Tuttavia questo leggero aumento non sembra essere un segnale positivo. Nel 2020 la popolazione cinese ha registrato 12 milioni di nascite, il 18% in meno rispetto ai 14,65 milioni del 2019, il dato più basso dal 1961. Non era mai accaduto che le nascite diminuissero per quattro anni di fila e con la nuova politica il Partito comunista cinese spera di convincere i suoi cittadini a fare più figli dopo che per anni aveva proibito di farlo.

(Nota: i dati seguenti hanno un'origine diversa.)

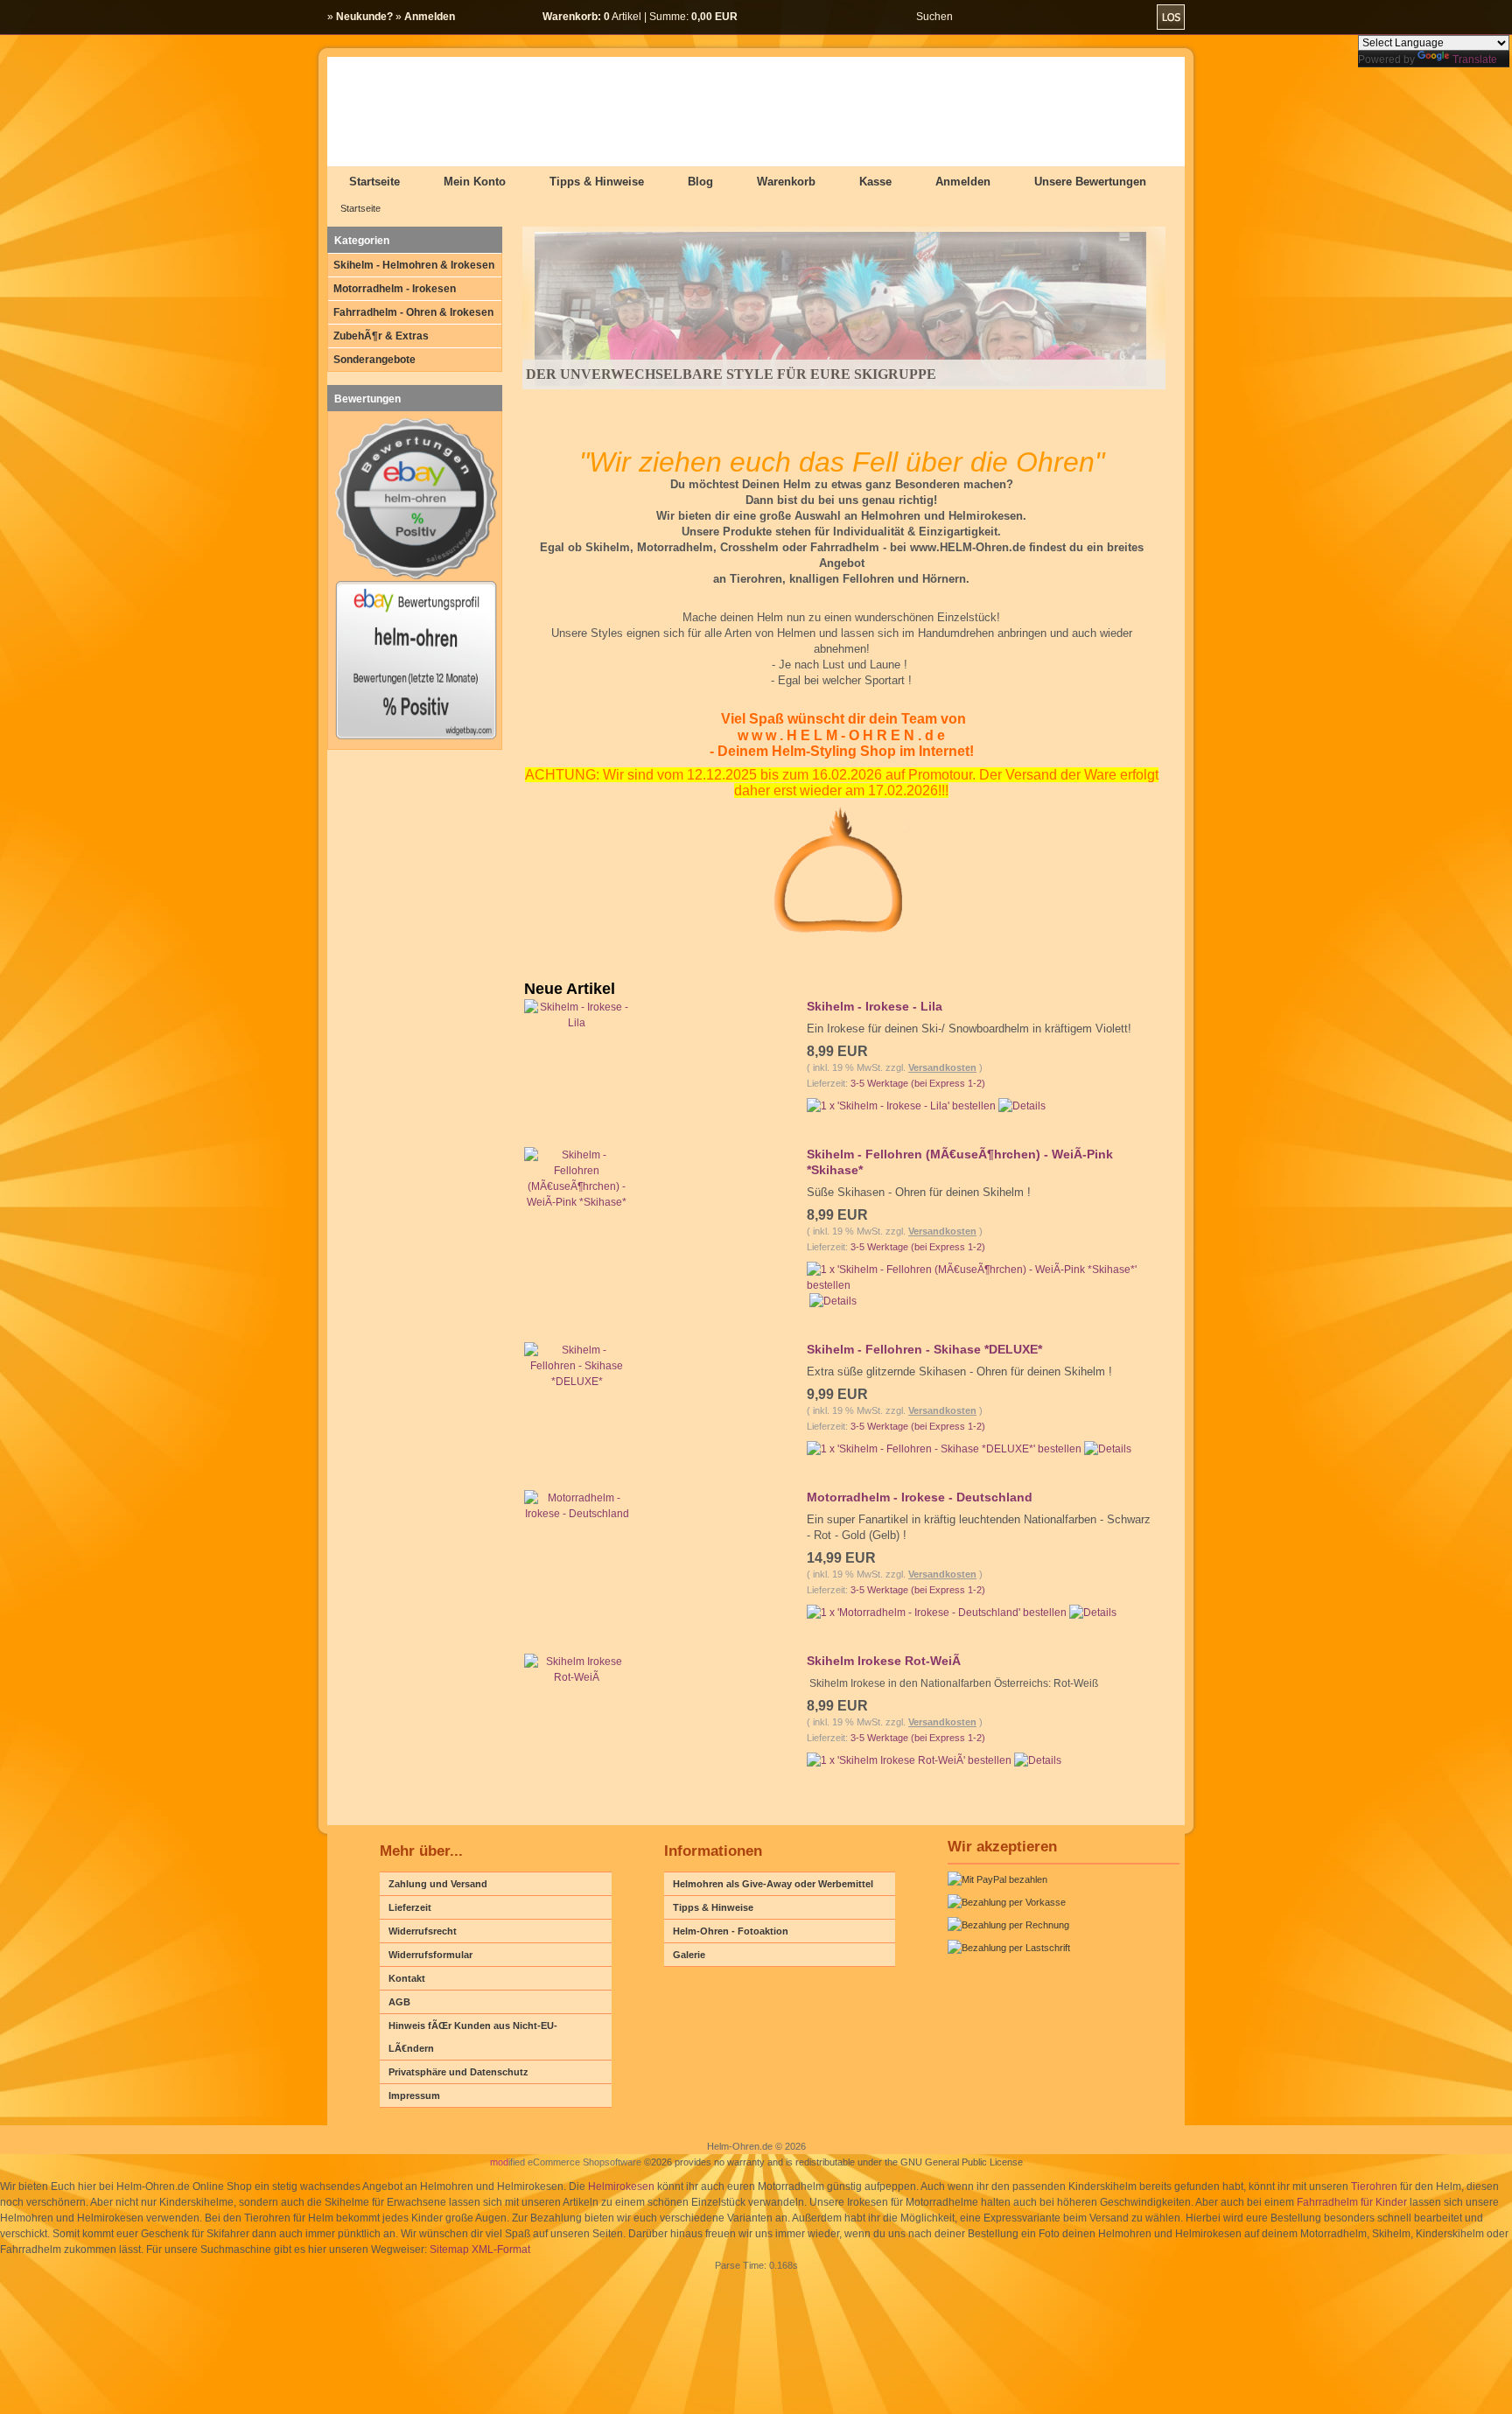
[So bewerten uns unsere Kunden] (1491, 310)
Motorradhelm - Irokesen (394, 289)
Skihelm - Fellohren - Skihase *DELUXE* (924, 1349)
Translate (1474, 59)
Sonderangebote (374, 359)
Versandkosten (942, 1067)
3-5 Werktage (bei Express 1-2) (917, 1083)
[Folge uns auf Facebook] (1491, 231)
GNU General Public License (961, 2162)
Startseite (374, 181)
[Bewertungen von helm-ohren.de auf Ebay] (416, 576)
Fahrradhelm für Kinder (1352, 2202)
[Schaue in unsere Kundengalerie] (1491, 192)
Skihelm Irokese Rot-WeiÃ (884, 1661)
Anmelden (962, 181)
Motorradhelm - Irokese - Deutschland (919, 1497)
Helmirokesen (621, 2186)
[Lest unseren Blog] (1491, 271)
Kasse (875, 181)
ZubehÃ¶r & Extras (381, 336)
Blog (700, 181)
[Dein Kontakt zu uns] (1491, 349)
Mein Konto (475, 181)
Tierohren (1374, 2186)
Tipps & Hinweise (597, 181)
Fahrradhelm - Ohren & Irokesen (413, 312)
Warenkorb (786, 181)
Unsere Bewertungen (1090, 181)
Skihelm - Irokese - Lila (874, 1006)
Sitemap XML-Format (480, 2249)
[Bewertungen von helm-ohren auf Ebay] (416, 738)
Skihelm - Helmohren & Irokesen (413, 265)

Inutile dirlo: se il trend non muterà nel 2050 la popolazione con 65 anni o più in Cina raggiungerà il 24% del totale. Nello stesso periodo negli Stati Uniti questa fascia di popolazione rappresenterà il 21% del totale. Già nel 2030, secondo uno studio di Deutsche Bank, la forza lavoro cinese calerà a 781,8 milioni di persone rispetto agli 849,9 milioni del 2020. A cosa si deve l’invecchiamento della popolazione? Nel 1979, infatti, il regime comunista cinese lanciò la famigerata politica del figlio unico. E da allora Pechino si è vantata di aver impedito in 35 anni la nascita di circa 400 milioni di bambini, soprattutto attraverso sterilizzazioni e aborti forzati. (Non oso nemmeno immaginare quale sia l’impatto emotivo che un aborto forzato può provocare su una donna). Se nei primi anni Novanta il tasso di natalità è sceso al di sotto del ricambio generazionale, pari a 2,1 figli per donna, oggi secondo ricercatori indipendenti come Yi Fuxian è ulteriormente sceso a 1,05 figli per donna.

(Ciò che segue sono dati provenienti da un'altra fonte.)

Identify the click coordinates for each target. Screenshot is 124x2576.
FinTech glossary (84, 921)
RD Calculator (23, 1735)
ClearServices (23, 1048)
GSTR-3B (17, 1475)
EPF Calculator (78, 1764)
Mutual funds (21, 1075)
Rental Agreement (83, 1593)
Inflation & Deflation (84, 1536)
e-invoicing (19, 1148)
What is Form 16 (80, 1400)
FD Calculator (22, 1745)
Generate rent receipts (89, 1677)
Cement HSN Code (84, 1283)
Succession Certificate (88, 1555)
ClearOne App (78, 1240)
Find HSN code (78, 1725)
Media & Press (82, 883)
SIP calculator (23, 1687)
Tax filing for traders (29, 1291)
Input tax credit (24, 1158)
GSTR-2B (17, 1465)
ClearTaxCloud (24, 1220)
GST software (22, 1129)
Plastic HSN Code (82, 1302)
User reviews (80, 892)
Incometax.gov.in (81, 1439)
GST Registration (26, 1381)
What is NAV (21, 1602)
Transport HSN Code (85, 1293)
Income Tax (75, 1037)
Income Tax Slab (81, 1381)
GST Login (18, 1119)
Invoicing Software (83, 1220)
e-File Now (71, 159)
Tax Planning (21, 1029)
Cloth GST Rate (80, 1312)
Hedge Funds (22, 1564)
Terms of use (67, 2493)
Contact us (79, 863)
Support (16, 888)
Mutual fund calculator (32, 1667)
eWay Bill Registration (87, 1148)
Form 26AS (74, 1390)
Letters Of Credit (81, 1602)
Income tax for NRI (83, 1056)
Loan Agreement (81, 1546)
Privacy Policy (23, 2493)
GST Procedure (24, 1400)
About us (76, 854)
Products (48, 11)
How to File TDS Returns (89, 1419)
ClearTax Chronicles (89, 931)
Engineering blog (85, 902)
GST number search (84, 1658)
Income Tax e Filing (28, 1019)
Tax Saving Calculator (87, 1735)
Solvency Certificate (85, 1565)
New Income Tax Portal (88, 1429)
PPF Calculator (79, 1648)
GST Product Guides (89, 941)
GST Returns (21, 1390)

Registrato il campanello di allarme, la Cina ha cercato di correre ai ripari, anche se tardivamente. Nel 2013 il governo ha permesso alle coppie formate da figli unici di avere due figli. Nel dicembre 2015 ha esteso a tutti il permesso di avere due figli. Pechino si era prefissata l’obiettivo di ottenere tre milioni di nati in più fino al 2020 e aggiungere 30 milioni di persone in età lavorativa entro il 2050. Ma la soglia sperata dei 20 milioni di nuove nascite all’anno non è mai stata raggiunta. Anzi, le nascite sono continuate a calare.

Ora il Partito comunista cinese, arrogandosi la pretesa di decidere quanti figli può avere una famiglia, annuncia che tutte le coppie potranno avere tre figli. Ma intanto trent’anni di politica del figlio unico hanno creato una pericolosa mentalità. Secondo un sondaggio condotto da Zhaopin, uno dei principali siti cinesi di reclutamento professionale, il 40% delle persone censite senza figli non ha intenzione di averne e il 63% delle donne con un figlio non ne vuole un altro.

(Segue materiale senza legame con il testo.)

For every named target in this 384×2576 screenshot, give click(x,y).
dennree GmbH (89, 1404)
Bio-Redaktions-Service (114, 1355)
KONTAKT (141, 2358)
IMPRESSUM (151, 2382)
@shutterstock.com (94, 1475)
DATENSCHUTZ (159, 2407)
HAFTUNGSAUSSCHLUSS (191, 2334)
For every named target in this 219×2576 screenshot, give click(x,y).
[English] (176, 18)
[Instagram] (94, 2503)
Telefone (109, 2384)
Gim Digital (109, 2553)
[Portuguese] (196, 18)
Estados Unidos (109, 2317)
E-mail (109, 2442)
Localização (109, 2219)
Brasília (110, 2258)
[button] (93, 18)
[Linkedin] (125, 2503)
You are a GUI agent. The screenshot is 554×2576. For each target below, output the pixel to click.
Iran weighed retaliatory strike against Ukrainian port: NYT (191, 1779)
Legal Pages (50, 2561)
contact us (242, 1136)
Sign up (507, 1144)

C’è anche un altro problema causato dalla politica del figlio unico e oggi esplosola possibilità di avere un solo figlio ha portato innumerevoli famiglie a preferire un maschio (già favorito dalla cultura tradizionale) e ad abortire le femmine. Il fenomeno, per quanto contrastato dalle autorità, non è mai stato debellato e oggi in Cina ci sono 40 milioni di uomini (723,3 milioni) in più rispetto alle donne (688,4 milioni). La diretta conseguenza è che oggi milioni di uomini, soprattutto se poco agiati, non riescono a trovare una moglie e, fino a prova contraria, senza l’unione tra un uomo e una donna non si possono mettere al mondo dei figli.

Certo siamo ancora lontani da un regime dittatoriale che entra nelle nostre camere da letto e decide quanti figli dobbiamo fare in base alle esigenze (o pseudo tali) dello Stato, ma la mentalità che porta i cinesi a non volere figli, quella purtroppo è pericolosamente vicina anche alle nostre abitudini. Sono anni che lo ripetiamo: la salute del pianeta, sotto tutti i punti di vista, dipende anche dalla nascita di nuove vite. Invece di invogliare le coppie a fare famiglia, abbiamo fatto di tutto per demotivarle e ora, corriamo con le brache in mano come bambini che l’hanno fatta grossa, in cerca di una soluzione rapida e veloce al dramma del calo demografico. Una soluzione? Prendere le distanze dall’aborto sarebbe un primo e decisivo passo…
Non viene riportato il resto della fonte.